Topps, pour sa part, semble se concentrer davantage sur les ligues nationales. Après avoir renforcé son partenariat avec la Premier League, inauguré en 2004, la firme de Brooklyn a produit la collection officielle du championnat écossais ainsi que les cartes à collectionner de la Ligue des champions et de la Bundesliga. Néanmoins, Panini est encore dominateur dans ce domaine. L'éditeur italien est naturellement prophète en son pays, son premier album pour la Serie A remontant à 1961, et s'est même associé avec la Liga afin de produire sa collection de vignettes flatteusement intitulée "Megacracks", qui représente les joueurs de tous les clubs de l'élite en Espagne.
L'équipe d'Angleterre à la carte
Panini a également publié des albums pour divers autres pays depuis les années 1970, et s'est aventuré en Russie dernièrement, mais du fait de la hausse du prix des matières premières, dont le marché des vignettes autocollantes est fortement tributaire, seuls les championnats majeurs sont suffisamment attractifs pour que les maisons d'édition se disputent le droit d'en concevoir les vignettes.

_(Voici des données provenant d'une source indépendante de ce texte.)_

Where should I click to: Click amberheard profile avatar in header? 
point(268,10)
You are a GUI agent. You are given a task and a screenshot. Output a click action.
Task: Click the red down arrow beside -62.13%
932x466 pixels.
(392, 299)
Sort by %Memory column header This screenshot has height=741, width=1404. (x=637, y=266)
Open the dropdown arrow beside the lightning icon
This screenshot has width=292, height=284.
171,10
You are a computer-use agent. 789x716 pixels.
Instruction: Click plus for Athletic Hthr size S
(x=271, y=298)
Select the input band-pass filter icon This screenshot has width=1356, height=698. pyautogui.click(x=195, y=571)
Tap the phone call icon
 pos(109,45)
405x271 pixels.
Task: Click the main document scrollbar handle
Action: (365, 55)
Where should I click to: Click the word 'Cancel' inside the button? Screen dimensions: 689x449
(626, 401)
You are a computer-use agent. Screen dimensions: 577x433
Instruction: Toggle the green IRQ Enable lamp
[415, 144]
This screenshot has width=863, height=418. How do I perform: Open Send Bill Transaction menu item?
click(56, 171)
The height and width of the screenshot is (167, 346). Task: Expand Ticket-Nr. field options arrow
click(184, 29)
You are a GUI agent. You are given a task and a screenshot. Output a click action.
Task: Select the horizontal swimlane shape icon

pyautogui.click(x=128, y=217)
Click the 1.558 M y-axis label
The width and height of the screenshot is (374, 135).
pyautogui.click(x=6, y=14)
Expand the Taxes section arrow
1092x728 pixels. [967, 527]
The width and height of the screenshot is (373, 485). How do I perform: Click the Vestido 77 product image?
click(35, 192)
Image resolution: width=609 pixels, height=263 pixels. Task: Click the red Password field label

Ainsi, dans son communiqué de presse relatif au partenariat avec la FA, la firme italienne fut prompte à souligner que "826 millions de personnes" suivaient l'équipe des Three Lions et que, selon elle, les enfants de Chine de d'Afrique pourraient désormais s'échanger les cartes de Wayne Rooney et James Vardy sur les terrains de jeu.
Topps ne proposera une offre concurrente pour l'Euro 2016 que si la firme américaine estime pouvoir surpasser les ventes de Panini, ce qui semble peu probable. Mais elle pourrait néanmoins avancer la sortie des albums dédiés à la Premier League et à la Bundesliga afin d'encourager le public à acheter les packs basés sur ceux qui joueront les premiers rôles en France. S'il venait à briller à l'Euro, Harry Kane deviendrait la tête de gondole des pubs pour les cartes Match Attax de la prochaine saison Anglaise.
Vers les vignettes virtuelles ?
Si la cote des cartes réelles demeure forte, les maisons rivales investissent dans les produits numériques. Panini a lancé Adrenalyn XL, une série d'applications d'échange de cartes destinée aux championnats français, polonais et italien, puis a développé un outil de collecte statistique qui permet aux données interactives de modifier le score de chaque carte de joueur en ligne. Kick 2016, de Topps, permet de jouer et de gagner des points en temps réel selon les performances des vrais joueurs sur les pelouses de plusieurs championnats européens.
L'idée est d'inciter les collectionneurs de vignettes et de cartes à découvrir les nouvelles fonctionnalités sur une application, là où la hausse du prix du papier n'a plus aucun impact, qui offre de multiples "opportunités d'achats intégrés" ou des "points de collecte de données". Les cartes à collectionner ont donc encore une certaine valeur, ce qui explique l'intérêt d'en obtenir le droit de fabrication. Et pourtant, il faut se demander si une application virtuelle peut réellement se substituer au plaisir de déchirer un paquet de cartes scintillantes.
[1] D'abord spécialisée dans les sports US, Topps, qui réalise des cartes à collectionner depuis 1938, avait acquis la société anglaise Merlin en 1995.